Why not bring Iron Mike out of retirement, give him 12 week training camp, charge 25 bucks on pay per view and donate a portion of the earnings to a cause of the winners choice. If they role with DMX, he better win or that would be a total embarrassment. Get a real real fighter ie. Mike Tyson. I bet people would actually pay to see that as well.


----------



## SlappyTX (Feb 8, 2014)

SheriV said:


> yeah but this will end up being a beat down rather than a boxing max....would have been better if they did it UFC style



from the article,

"DMX, however, couldn?t wait to talk trash at the one-time neighborhood watchman, acquitted by a jury last summer of murder and manslaughter for shooting 17-year-old Trayvon to death as he walked through a gated community in Sanford, Fla., in 2012.
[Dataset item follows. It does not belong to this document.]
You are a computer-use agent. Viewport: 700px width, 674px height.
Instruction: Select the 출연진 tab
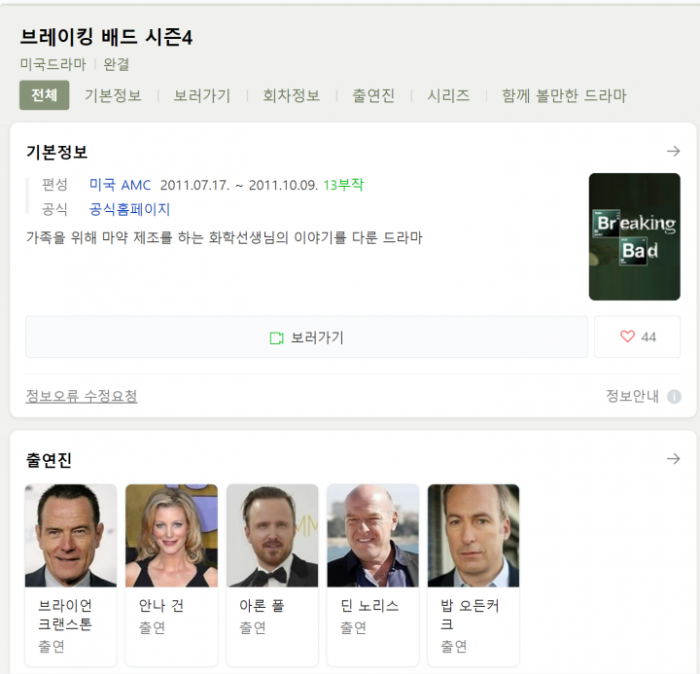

*I am going to beat the living f--- out of him*, DMX boasted, according to TMZ. *I am breaking every rule in boxing to make sure I f--- him right up.*


Read more: http://www.nydailynews.com/entertai...-boxing-match-article-1.1602895#ixzz2smI2jKWm


----------



## IronAddict (Feb 8, 2014)

lol That's funny!


----------



## IronAddict (Feb 8, 2014)

If they'd televise these fights I'd watch these instead.


----------